:: Activity ::
All of the entries need to be copied character for character.

[Entries taken from a collection]
BEGIN

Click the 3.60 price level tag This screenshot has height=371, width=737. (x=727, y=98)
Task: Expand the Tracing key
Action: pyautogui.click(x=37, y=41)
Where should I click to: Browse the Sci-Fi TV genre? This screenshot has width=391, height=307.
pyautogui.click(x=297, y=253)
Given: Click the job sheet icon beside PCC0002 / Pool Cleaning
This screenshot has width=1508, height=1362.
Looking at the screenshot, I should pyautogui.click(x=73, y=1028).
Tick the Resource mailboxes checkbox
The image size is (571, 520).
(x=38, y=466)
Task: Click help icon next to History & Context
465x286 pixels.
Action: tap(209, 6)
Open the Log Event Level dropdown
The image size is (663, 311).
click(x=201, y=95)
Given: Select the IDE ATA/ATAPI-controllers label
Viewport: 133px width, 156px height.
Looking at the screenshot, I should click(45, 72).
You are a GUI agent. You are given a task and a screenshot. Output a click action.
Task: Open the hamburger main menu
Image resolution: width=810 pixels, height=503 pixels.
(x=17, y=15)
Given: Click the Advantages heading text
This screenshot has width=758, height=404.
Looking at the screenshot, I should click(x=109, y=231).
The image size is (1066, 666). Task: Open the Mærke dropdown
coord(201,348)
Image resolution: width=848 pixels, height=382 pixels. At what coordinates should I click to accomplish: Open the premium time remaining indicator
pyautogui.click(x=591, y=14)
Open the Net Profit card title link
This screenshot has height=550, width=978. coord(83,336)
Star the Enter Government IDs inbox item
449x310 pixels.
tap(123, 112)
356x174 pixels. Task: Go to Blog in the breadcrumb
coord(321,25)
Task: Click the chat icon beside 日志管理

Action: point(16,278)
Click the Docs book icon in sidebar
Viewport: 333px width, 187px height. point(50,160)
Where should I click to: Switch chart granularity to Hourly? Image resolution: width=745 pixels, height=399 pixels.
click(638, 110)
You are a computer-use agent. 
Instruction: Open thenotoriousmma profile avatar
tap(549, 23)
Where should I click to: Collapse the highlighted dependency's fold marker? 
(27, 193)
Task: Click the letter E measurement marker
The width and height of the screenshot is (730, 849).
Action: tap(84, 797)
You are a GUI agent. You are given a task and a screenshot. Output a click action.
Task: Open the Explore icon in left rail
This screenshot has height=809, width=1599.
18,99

END

:: Answer ::
Click the 3.60 price level tag This screenshot has height=371, width=737. (x=727, y=98)
Task: Expand the Tracing key
Action: pyautogui.click(x=37, y=41)
Where should I click to: Browse the Sci-Fi TV genre? This screenshot has width=391, height=307.
pyautogui.click(x=297, y=253)
Given: Click the job sheet icon beside PCC0002 / Pool Cleaning
This screenshot has width=1508, height=1362.
Looking at the screenshot, I should pyautogui.click(x=73, y=1028).
Tick the Resource mailboxes checkbox
The image size is (571, 520).
(x=38, y=466)
Task: Click help icon next to History & Context
465x286 pixels.
Action: tap(209, 6)
Open the Log Event Level dropdown
The image size is (663, 311).
click(x=201, y=95)
Given: Select the IDE ATA/ATAPI-controllers label
Viewport: 133px width, 156px height.
Looking at the screenshot, I should click(45, 72).
You are a GUI agent. You are given a task and a screenshot. Output a click action.
Task: Open the hamburger main menu
Image resolution: width=810 pixels, height=503 pixels.
(x=17, y=15)
Given: Click the Advantages heading text
This screenshot has width=758, height=404.
Looking at the screenshot, I should click(x=109, y=231).
The image size is (1066, 666). Task: Open the Mærke dropdown
coord(201,348)
Image resolution: width=848 pixels, height=382 pixels. At what coordinates should I click to accomplish: Open the premium time remaining indicator
pyautogui.click(x=591, y=14)
Open the Net Profit card title link
This screenshot has height=550, width=978. coord(83,336)
Star the Enter Government IDs inbox item
449x310 pixels.
tap(123, 112)
356x174 pixels. Task: Go to Blog in the breadcrumb
coord(321,25)
Task: Click the chat icon beside 日志管理

Action: point(16,278)
Click the Docs book icon in sidebar
Viewport: 333px width, 187px height. point(50,160)
Where should I click to: Switch chart granularity to Hourly? Image resolution: width=745 pixels, height=399 pixels.
click(638, 110)
You are a computer-use agent. 
Instruction: Open thenotoriousmma profile avatar
tap(549, 23)
Where should I click to: Collapse the highlighted dependency's fold marker? 
(27, 193)
Task: Click the letter E measurement marker
The width and height of the screenshot is (730, 849).
Action: tap(84, 797)
You are a GUI agent. You are given a task and a screenshot. Output a click action.
Task: Open the Explore icon in left rail
This screenshot has height=809, width=1599.
18,99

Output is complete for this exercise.